Il Vangelo odierno: Quando furono vicini a Gerusalemme, verso Bètfage e Betània, presso il monte degli Ulivi, Gesù mandò due dei suoi discepoli e disse loro: «Andate nel villaggio di fronte a voi e subito, entrando in esso, troverete un puledro legato, sul quale nessuno è ancora salito. Slegatelo e portatelo qui. E se qualcuno vi dirà: “Perché fate questo?”, rispondete: “Il Signore ne ha bisogno, ma lo rimanderà qui subito”».
Andarono e trovarono un puledro legato vicino a una porta, fuori sulla strada, e lo slegarono. Alcuni dei presenti dissero loro: «Perché slegate questo puledro?». Ed essi risposero loro come aveva detto Gesù. E li lasciarono fare.
Portarono il puledro da Gesù, vi gettarono sopra i loro mantelli ed egli vi salì sopra. Molti stendevano i propri mantelli sulla strada, altri invece delle fronde, tagliate nei campi. Quelli che precedevano e quelli che seguivano, gridavano:
«Osanna!
Benedetto colui che viene nel nome del Signore!
Benedetto il Regno che viene, del nostro padre Davide!
Osanna nel più alto dei cieli!» (Mc 11, 1-10; Intero racconto della Passione B: Mc 14, 1 – 15, 47).
Gesù entra a Gerusalemme sul dorso di un puledro. Per quanto l’immagine faccia pensare immediatamente all’umiltà di Gesù, non va trascurato che, per la tradizione biblica, il cavalcare un asino è tipico dell’antica cavalcatura dei principi (Gen 49, 11). Quindi Gesù è un re a tutti gli effetti: la sua umiltà non offusca la sua dignità. Basterebbe questo piccolo particolare per marcare la differenza tra Gesù e i potenti di questo mondo: in tutte le istituzioni, laiche o religiose che siano, ce ne sono diversi, che, per affermare se stessi, molto spesso, hanno bisogno di mostrarsi superbi e spavaldi, di mostrare i muscoli, in ogni senso.
È un ingresso umile, quello di Gesù, con molti particolari interessanti. Tutto è preparato nei dettagli. Asino mai cavalcato: “Gesù mandò due dei suoi discepoli e disse loro: «Andate nel villaggio di fronte a voi e subito, entrando in esso, troverete un puledro legato, sul quale nessuno è ancora salito. Slegatelo e portatelo qui”. Precisi ordini di Gesù: “E se qualcuno vi dirà: “Perché fate questo?”, rispondete: “Il Signore ne ha bisogno, ma lo rimanderà qui subito”. Grande partecipazione popolare: “Molti stendevano i propri mantelli sulla strada, altri invece delle fronde, tagliate nei campi. Quelli che precedevano e quelli che seguivano, gridavano: Osanna…”.

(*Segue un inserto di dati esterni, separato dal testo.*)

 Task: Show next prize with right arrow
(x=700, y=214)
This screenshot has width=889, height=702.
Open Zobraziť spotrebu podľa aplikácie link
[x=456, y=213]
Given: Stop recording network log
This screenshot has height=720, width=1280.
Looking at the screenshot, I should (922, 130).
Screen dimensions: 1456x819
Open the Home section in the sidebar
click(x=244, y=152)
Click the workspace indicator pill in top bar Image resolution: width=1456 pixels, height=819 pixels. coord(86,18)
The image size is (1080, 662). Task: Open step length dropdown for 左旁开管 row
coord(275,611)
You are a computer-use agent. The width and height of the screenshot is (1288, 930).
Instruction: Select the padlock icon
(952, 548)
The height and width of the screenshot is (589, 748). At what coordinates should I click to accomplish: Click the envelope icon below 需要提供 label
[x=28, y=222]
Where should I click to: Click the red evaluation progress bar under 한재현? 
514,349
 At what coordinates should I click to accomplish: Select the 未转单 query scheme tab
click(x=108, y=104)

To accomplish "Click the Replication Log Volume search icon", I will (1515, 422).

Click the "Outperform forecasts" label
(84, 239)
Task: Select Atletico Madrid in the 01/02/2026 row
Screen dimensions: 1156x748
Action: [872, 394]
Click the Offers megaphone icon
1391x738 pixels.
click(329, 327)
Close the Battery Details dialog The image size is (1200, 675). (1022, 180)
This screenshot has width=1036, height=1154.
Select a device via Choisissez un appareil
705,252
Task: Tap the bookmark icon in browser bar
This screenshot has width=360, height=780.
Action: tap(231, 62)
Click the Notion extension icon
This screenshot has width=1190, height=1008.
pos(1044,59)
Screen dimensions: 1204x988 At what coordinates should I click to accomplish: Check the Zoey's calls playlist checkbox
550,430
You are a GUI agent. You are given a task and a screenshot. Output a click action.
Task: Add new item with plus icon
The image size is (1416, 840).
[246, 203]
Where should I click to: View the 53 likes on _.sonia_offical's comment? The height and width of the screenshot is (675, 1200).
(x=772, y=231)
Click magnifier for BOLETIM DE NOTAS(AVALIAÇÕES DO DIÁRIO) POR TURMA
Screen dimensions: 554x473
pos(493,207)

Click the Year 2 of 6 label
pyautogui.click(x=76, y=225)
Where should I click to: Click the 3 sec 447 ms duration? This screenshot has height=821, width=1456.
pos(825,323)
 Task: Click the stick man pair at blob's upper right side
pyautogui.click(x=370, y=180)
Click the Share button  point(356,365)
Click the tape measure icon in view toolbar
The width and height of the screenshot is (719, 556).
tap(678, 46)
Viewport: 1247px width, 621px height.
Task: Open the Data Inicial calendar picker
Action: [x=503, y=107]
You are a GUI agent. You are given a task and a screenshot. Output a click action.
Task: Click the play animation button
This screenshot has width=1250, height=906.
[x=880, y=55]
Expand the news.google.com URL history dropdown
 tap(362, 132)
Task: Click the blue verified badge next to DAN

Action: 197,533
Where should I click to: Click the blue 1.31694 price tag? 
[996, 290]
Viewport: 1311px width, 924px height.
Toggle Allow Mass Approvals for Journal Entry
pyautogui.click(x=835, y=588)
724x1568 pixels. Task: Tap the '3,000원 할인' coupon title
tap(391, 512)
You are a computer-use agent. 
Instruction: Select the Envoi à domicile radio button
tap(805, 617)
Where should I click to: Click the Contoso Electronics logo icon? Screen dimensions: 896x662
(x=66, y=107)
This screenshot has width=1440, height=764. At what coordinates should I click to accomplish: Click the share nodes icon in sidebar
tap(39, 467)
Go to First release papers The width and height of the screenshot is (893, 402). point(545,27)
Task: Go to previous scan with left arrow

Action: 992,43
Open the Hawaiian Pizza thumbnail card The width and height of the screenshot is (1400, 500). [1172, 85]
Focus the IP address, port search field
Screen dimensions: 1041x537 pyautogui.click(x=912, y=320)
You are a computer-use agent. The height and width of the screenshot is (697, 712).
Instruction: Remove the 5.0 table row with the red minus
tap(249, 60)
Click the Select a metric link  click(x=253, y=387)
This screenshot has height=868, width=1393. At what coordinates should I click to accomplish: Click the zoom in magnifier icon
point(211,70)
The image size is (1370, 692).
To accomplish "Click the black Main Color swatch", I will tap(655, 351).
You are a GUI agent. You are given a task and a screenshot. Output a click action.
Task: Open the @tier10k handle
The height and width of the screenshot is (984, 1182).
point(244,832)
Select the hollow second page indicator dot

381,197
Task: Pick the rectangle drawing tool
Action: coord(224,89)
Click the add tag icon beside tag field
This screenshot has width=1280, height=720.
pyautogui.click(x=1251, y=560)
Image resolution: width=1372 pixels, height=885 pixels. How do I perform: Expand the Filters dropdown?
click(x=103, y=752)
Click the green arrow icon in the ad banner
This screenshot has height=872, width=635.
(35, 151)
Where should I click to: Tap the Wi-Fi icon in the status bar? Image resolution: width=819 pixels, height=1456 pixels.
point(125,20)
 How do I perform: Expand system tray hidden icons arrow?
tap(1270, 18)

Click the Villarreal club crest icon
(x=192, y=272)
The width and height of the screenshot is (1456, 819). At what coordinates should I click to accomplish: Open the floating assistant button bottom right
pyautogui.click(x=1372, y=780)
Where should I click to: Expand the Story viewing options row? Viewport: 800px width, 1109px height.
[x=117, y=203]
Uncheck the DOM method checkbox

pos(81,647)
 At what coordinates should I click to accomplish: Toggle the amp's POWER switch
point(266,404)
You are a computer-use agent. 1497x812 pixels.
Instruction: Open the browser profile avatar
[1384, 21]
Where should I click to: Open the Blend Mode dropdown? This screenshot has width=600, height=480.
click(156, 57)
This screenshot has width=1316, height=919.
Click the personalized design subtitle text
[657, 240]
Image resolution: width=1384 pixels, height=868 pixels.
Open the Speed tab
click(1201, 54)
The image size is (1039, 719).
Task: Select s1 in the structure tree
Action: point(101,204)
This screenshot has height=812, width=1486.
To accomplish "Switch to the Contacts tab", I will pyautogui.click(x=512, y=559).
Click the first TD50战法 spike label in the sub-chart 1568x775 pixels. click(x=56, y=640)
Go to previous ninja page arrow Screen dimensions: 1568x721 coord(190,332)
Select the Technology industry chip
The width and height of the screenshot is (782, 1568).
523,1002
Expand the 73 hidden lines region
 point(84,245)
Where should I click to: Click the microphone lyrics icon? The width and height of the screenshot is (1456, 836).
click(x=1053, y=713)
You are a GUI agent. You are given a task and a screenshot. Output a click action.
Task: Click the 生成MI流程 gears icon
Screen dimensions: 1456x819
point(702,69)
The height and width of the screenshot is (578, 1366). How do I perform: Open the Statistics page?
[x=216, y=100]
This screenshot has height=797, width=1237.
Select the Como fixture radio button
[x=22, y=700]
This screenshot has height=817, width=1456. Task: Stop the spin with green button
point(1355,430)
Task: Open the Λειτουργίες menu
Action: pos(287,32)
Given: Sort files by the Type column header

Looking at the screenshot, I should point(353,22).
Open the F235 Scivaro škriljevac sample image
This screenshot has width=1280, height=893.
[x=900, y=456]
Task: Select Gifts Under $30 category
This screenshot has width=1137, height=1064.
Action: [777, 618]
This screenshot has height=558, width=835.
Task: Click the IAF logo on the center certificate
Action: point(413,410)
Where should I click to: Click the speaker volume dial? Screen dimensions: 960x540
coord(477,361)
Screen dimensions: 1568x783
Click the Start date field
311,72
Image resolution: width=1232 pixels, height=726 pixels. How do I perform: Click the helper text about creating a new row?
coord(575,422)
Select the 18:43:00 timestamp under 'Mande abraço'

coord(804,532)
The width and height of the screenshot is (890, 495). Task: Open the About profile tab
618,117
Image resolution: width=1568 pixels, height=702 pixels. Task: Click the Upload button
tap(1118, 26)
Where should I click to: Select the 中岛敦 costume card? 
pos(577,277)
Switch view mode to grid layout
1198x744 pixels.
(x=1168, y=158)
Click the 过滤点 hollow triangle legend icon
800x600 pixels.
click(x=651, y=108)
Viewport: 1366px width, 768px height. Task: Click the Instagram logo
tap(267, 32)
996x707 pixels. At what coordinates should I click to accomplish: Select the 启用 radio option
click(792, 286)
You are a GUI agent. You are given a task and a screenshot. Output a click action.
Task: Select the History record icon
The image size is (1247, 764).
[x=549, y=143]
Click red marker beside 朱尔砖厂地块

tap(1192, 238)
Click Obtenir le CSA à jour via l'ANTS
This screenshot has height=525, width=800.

Pochi giorni dopo tutto questo sembrerà così lontano e atrocità e desolazione, nella passione di Gesù, si manifesteranno con indicibile forza. Una sintesi affrettata ci farebbe dire: dalla gloria all’ignominia in poche ore. Ma non è solo un passaggio repentino, frutto di congetture negative. In Gesù è uno stile di vita, che nella passione trova la più alta espressione. Gesù non ha paura di essere riconosciuto come Re, Messia atteso da secoli, ma si conserva umile. Gesù non ha paura di subire passione e morte, ma anche in esse si conserva umile. L’umiltà è uno dei fili conduttori della sua vita, compresi gli ultimi giorni.
Quando lo acclamano gridando “Osanna”, Lui si conserva umile. Quando lo denigrano e accusano ingiustamente, fino a ucciderlo, Lui si conserva umile. Quando risorge vittorioso, Lui si conserva umile. In linguaggio giovanile diremmo: non perde mai la testa, nel dolore come nella gioia, nella sconfitta come nel successo. La sua umiltà è piena adesione al volere del Padre e piena coscienza della sua missione. Non è affatto lo sciocco gioco di provare a essere quello che non si è. La sua umiltà è feconda perché totale svuotamento del sé dannoso e ingombrante per fare spazio all’opera di Dio Padre. Lo stare un po’ più in casa, il numero ridotto di relazioni forse ci potrebbe aiutare a riflettere e far nostra un po’ più di umiltà, ora e quando ritorneremo ritmi più normali.
Ha scritto Thomas Merton: “L’uomo umile prende quanto nel mondo lo aiuta a trovare Dio e lascia da parte il resto. Non è umiltà insistere nell’essere qualcosa che non sei”.